Document extract |
★ ★ ★ ★ ★ ★ ★

ICT businesses will lose out on IoT revenues in 2018 until they change legacy pricing and offers

Dr Kajetan Zwirglmaier, Simon-Kucher

You feel a tap on your wrist, you glance at your watch… but no, it’s not the person next to you asking for the time, it’s an SMS, email, or other notification appearing on your smart watch. In 2017, the Internet of Things was already omnipresent and predicted to have grown a further 24% to a total of 28bn devices worldwide, with similar spectacular growth this year, writes Dr Kajetan Zwirglmaier, a partner in the global telecommunications practice at Simon-Kucher.

ICT companies have known and expected this for a while. The rise of the IoT should send the business value of telecommunications players skyrocketing. But this is not the case, for instance for listed players growth is currently only at 10% (Figure 1), well behind others. This effect is also harming the value of private small and mid-sized ICT companies too.

What is the reason for the telco and ICT sector’s significantly lower performance? One key aspect is certainly that telco’s monetisation power for innovations, such as 4G, has not been very strong. The key question therefore is: how can ICT businesses design their offers, pricing, and go-to-market strategies in 2018 to generate greater sales and initiate sustainable growth?

★ ★ ★ ★ ★ ★ ★

Provided records |
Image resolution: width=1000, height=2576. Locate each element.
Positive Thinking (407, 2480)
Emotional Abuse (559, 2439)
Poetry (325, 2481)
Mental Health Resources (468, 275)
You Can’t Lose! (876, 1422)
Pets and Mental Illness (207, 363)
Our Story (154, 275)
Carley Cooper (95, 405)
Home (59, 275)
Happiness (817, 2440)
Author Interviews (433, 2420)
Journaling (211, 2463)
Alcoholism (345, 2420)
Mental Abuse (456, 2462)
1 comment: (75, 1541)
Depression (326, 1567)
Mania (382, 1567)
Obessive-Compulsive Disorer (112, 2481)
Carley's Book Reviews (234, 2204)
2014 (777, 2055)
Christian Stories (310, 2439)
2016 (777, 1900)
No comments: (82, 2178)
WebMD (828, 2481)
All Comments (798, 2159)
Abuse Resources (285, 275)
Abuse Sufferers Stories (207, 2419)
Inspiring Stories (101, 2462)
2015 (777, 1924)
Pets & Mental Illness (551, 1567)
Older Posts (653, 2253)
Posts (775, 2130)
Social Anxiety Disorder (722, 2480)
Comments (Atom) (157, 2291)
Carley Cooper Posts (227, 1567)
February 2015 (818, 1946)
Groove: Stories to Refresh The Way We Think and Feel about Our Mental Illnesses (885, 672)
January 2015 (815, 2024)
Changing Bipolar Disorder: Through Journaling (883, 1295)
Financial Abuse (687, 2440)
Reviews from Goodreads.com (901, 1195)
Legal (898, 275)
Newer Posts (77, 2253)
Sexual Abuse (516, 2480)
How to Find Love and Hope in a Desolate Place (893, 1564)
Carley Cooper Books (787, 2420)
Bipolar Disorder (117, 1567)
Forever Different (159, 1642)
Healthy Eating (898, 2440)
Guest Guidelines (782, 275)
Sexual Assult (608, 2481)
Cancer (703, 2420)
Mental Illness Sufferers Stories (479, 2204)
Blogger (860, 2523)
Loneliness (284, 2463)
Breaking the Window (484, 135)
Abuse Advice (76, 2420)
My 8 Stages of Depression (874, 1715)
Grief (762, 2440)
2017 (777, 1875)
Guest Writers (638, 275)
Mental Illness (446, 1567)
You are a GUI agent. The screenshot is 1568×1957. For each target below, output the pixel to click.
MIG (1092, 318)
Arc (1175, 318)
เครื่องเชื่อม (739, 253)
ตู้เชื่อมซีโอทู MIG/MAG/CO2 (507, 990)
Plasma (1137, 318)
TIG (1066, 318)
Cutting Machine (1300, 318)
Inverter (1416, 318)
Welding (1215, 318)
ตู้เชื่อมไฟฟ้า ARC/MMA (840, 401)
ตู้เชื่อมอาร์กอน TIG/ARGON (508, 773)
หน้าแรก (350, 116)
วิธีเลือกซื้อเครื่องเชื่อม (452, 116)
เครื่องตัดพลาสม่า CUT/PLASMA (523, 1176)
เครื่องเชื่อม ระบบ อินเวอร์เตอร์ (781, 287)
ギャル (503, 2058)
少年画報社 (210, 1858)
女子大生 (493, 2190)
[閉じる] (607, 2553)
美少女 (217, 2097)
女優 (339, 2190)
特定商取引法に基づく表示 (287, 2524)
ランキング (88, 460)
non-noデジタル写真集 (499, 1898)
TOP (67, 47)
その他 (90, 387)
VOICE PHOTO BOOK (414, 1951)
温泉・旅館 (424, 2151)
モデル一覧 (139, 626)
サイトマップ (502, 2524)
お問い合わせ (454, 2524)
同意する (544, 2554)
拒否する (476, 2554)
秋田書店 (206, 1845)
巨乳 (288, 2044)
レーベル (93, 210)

★ ★ ★ ★ ★ ★ ★

Problems to work on |
(a) Condense the paragraph of the IoT pricing article that begins "ICT companies have known and expected this" into a shorter version that keeps its main facts.
(b) List everything that the closing question of the IoT pricing article asks ICT businesses to design in 2018.
(c) Extend the article on IoT pricing for ICT businesses with a few paragraphs that pick up after its last sentence.
The records have nothing to do with the text.

Exercise answers |
(a) ICT companies have long expected the IoT to send telecom players' business value soaring, but it hasn't. Listed players are growing at only 10%, well behind others, and the same effect is hurting private small and mid-sized ICT companies.

(b)
- Offers
- Pricing
- Go-to-market strategies

(c)
The problem is that operators, MVNOs, dealers, and resellers are finding themselves selling a perceived commodity, with limited potential for differentiation, instead of the actual thing that is connectivity, namely an emotional and highly differentiable product. This is especially true for the countless IoT use cases, which have actual diverging requirements as the new technologies NB-IoT or CAT-M are showing.

Despite increased data usage, the growth in data volume is still driven by competition, while the prices continue to decline. For instance, as of today, price models are virtually uniform, packages invariably specifying MB/GB, minutes, and SMS so the market is trapped in a price war spiral of value-up and price-down.

Alternative approaches are possible. For instance, T-Mobile US on the residential side and SigFox/LoRa on the B2B side have left the beaten path and developed new pricing approaches, better suitable for monetizing IoT. T-Mobile US designed a new offer, selling one package, including full speed and unlimited data, SMS, and minutes, but without tethering. The price is scaled via the number of devices added to the tariff and a monthly premium for HD-streaming. As the number of personal devices is expected to double by 2020[1], this approach seems future-proof and also had an immediate impact (+14% revenue and +4% customer growth within the first quarter after its release[2]).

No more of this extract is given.